Pero sólo se veía un ir y venir de sombras apresuradas. En lo alto de la terraza, alguien gritó unas palabras ininteligibles; un clamor sordo y prolongado como el fragor de un trueno le respondió.

– ¿Qué gritan? ¿Lo habéis entendido? Debe de ser « Heil Hitler!, Heil Goering!, Heil el Tercer Reich!», o algo por el estilo. Ya no se oye nada. Se han callado. ¡Mira, los músicos se van! ¿Les habrán dado alguna noticia? Mira que si han desembarcado en Inglaterra…

– Para mí que les ha entrado frío y van a seguir la fiesta dentro -dejó caer el farmacéutico, que tenía reuma y temía la humedad de la noche-. ¿Y si hacemos nosotros lo mismo, Linette? -añadió cogiendo del brazo a su joven mujer.

Pero la farmacéutica no tenía prisa.

– ¡Va, espera un poco más! A ver si vuelven a cantar. Era tan bonito…

Los franceses siguieron esperando, pero los cantos no se reanudaban. Soldados con antorchas corrían de la casa al parque, como si transmitieran noticias. De vez en cuando se oían breves órdenes. En el lago, las barcas flotaban vacías a la luz de la luna; todos los oficiales habían saltado a tierra. Se paseaban por la orilla hablando agitadamente. Sus palabras llegaban hasta la carretera, pero nadie las comprendía. Las luces de Bengala se apagaban una tras otra. Los espectadores empezaron a bostezar.

– Es tarde. Vámonos a casa. Esto se ha acabado.

Todo el mundo, las chicas, cogidas del brazo, los padres detrás de ellas, y los niños, muertos de sueño y arrastrando los pies, emprendió el regreso al pueblo en pequeños grupos.

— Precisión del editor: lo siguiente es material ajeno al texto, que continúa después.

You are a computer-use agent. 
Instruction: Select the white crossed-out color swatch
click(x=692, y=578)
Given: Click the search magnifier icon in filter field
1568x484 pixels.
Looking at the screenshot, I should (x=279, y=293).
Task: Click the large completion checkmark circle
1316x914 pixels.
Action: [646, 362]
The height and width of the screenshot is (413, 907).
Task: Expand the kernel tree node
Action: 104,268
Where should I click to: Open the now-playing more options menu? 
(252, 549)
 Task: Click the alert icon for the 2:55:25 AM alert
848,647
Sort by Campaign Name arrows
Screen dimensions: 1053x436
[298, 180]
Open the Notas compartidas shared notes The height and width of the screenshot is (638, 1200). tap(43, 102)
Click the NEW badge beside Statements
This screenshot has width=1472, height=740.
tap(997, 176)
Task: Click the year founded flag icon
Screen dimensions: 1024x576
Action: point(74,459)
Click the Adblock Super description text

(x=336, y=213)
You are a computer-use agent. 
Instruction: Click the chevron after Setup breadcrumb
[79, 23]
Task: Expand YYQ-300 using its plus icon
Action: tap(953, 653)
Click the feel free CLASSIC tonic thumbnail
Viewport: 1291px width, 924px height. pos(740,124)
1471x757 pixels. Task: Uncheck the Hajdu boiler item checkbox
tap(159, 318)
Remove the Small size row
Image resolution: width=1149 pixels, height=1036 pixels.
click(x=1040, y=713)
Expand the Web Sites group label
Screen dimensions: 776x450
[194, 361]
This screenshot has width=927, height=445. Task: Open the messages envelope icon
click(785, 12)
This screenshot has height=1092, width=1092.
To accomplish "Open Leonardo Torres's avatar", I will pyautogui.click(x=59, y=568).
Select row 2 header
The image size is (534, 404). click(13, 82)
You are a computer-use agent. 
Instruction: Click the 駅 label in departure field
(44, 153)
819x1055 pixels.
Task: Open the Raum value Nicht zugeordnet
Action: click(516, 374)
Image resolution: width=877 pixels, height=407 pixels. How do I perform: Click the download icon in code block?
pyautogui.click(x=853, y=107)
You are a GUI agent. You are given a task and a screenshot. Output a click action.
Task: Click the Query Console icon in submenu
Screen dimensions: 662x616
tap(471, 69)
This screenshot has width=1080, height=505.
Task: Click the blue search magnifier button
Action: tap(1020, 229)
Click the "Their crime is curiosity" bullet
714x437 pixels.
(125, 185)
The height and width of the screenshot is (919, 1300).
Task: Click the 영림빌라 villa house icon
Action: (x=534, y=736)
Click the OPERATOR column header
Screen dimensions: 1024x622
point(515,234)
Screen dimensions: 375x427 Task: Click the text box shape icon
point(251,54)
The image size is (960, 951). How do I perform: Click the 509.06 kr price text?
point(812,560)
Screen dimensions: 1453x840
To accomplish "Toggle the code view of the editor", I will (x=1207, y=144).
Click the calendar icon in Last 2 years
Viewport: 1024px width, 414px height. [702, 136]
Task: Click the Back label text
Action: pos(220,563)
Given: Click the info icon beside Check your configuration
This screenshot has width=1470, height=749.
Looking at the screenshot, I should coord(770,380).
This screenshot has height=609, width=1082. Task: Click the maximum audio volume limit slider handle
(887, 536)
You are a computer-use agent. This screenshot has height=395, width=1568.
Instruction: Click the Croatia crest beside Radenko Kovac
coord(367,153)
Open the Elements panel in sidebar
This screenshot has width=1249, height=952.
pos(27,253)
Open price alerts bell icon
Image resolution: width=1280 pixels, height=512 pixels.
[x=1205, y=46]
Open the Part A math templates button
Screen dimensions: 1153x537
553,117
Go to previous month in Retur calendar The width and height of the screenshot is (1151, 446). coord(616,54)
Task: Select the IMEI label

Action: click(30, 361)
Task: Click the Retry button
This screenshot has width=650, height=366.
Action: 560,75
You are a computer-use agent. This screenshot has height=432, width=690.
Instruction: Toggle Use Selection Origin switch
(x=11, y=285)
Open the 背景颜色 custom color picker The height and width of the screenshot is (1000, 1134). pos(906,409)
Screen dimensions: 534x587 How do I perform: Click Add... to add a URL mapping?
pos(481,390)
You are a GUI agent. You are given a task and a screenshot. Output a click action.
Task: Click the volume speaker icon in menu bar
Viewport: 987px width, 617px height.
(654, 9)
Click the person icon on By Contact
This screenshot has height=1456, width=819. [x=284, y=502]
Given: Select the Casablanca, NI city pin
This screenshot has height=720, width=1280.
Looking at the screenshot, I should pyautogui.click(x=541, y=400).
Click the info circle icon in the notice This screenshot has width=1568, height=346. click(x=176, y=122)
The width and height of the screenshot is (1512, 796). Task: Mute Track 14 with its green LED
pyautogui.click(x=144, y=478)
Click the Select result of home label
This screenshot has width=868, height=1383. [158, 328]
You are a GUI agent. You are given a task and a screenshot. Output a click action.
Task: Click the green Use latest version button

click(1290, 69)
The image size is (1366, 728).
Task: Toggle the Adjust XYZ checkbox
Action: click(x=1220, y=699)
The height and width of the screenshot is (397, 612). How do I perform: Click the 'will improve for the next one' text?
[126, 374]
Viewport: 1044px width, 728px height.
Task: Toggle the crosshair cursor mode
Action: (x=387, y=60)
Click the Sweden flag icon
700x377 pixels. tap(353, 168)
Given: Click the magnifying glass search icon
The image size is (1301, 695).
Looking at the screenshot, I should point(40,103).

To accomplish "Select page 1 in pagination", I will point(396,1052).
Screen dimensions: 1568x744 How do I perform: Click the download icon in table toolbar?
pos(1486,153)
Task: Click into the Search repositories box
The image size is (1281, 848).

Ante la primera casa, un viejo fumaba en pipa sentado en una silla de anea al borde del camino.

– ¿Qué? -preguntó-. ¿Ya ha acabado la fiesta?

– Pues sí. ¡Se han divertido de lo lindo!

– Pues que aprovechen mientras puedan -dijo el anciano sonriendo plácidamente-. En la radio acaban de anunciar que han entrado en guerra con Rusia. -El hombre golpeó varias veces la pipa contra una pata de la silla para hacer caer la ceniza, miró al cielo y murmuró-: Nos espera otro día seco… ¡Este tiempo va a acabar con los huertos!